Your output should be the complete listing, repeated exactly.
==== Dataset records
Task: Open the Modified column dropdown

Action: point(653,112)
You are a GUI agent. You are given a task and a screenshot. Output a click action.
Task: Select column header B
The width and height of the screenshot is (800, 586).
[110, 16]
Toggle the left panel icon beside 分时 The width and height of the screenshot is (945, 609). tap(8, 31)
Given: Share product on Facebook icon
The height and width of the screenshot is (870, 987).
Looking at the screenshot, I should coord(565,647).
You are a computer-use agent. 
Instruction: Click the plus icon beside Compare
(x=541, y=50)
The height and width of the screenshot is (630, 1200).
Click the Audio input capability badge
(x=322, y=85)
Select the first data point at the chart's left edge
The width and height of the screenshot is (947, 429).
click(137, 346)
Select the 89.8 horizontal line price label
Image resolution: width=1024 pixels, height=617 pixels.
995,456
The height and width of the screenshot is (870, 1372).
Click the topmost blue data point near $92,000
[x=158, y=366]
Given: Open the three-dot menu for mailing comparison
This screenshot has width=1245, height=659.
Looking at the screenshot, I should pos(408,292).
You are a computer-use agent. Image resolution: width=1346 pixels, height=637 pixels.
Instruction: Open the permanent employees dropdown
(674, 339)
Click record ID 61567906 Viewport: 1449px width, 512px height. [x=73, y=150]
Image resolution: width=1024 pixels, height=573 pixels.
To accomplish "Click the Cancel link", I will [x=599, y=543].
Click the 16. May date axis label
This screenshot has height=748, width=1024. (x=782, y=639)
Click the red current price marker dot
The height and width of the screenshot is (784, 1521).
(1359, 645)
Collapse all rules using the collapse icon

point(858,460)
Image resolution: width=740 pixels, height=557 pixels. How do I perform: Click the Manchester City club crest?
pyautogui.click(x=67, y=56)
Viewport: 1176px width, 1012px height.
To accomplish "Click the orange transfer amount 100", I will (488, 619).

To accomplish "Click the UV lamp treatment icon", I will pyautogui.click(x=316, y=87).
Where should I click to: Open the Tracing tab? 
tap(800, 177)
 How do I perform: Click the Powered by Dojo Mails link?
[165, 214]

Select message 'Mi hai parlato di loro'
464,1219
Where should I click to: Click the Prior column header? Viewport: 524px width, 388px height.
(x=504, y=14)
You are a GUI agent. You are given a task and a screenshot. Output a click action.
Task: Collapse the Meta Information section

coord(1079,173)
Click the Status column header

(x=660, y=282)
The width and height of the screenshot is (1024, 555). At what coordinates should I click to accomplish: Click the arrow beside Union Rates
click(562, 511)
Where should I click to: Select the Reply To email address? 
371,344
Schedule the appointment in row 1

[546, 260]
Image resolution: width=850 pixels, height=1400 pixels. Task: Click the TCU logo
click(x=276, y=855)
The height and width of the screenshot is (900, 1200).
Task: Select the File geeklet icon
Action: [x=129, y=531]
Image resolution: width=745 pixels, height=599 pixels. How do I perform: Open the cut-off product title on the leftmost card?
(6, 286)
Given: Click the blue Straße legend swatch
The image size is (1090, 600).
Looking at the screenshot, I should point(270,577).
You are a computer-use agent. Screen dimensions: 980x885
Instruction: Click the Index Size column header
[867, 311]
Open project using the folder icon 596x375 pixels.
========
**Problem solution**
Task: Open the Modified column dropdown

Action: point(653,112)
You are a GUI agent. You are given a task and a screenshot. Output a click action.
Task: Select column header B
The width and height of the screenshot is (800, 586).
[110, 16]
Toggle the left panel icon beside 分时 The width and height of the screenshot is (945, 609). tap(8, 31)
Given: Share product on Facebook icon
The height and width of the screenshot is (870, 987).
Looking at the screenshot, I should coord(565,647).
You are a computer-use agent. 
Instruction: Click the plus icon beside Compare
(x=541, y=50)
The height and width of the screenshot is (630, 1200).
Click the Audio input capability badge
(x=322, y=85)
Select the first data point at the chart's left edge
The width and height of the screenshot is (947, 429).
click(137, 346)
Select the 89.8 horizontal line price label
Image resolution: width=1024 pixels, height=617 pixels.
995,456
The height and width of the screenshot is (870, 1372).
Click the topmost blue data point near $92,000
[x=158, y=366]
Given: Open the three-dot menu for mailing comparison
This screenshot has width=1245, height=659.
Looking at the screenshot, I should pos(408,292).
You are a computer-use agent. Image resolution: width=1346 pixels, height=637 pixels.
Instruction: Open the permanent employees dropdown
(674, 339)
Click record ID 61567906 Viewport: 1449px width, 512px height. [x=73, y=150]
Image resolution: width=1024 pixels, height=573 pixels.
To accomplish "Click the Cancel link", I will [x=599, y=543].
Click the 16. May date axis label
This screenshot has height=748, width=1024. (x=782, y=639)
Click the red current price marker dot
The height and width of the screenshot is (784, 1521).
(1359, 645)
Collapse all rules using the collapse icon

point(858,460)
Image resolution: width=740 pixels, height=557 pixels. How do I perform: Click the Manchester City club crest?
pyautogui.click(x=67, y=56)
Viewport: 1176px width, 1012px height.
To accomplish "Click the orange transfer amount 100", I will (488, 619).

To accomplish "Click the UV lamp treatment icon", I will pyautogui.click(x=316, y=87).
Where should I click to: Open the Tracing tab? 
tap(800, 177)
 How do I perform: Click the Powered by Dojo Mails link?
[165, 214]

Select message 'Mi hai parlato di loro'
464,1219
Where should I click to: Click the Prior column header? Viewport: 524px width, 388px height.
(x=504, y=14)
You are a GUI agent. You are given a task and a screenshot. Output a click action.
Task: Collapse the Meta Information section

coord(1079,173)
Click the Status column header

(x=660, y=282)
The width and height of the screenshot is (1024, 555). At what coordinates should I click to accomplish: Click the arrow beside Union Rates
click(562, 511)
Where should I click to: Select the Reply To email address? 
371,344
Schedule the appointment in row 1

[546, 260]
Image resolution: width=850 pixels, height=1400 pixels. Task: Click the TCU logo
click(x=276, y=855)
The height and width of the screenshot is (900, 1200).
Task: Select the File geeklet icon
Action: [x=129, y=531]
Image resolution: width=745 pixels, height=599 pixels. How do I perform: Open the cut-off product title on the leftmost card?
(6, 286)
Given: Click the blue Straße legend swatch
The image size is (1090, 600).
Looking at the screenshot, I should point(270,577).
You are a computer-use agent. Screen dimensions: 980x885
Instruction: Click the Index Size column header
[867, 311]
Open project using the folder icon 596x375 pixels.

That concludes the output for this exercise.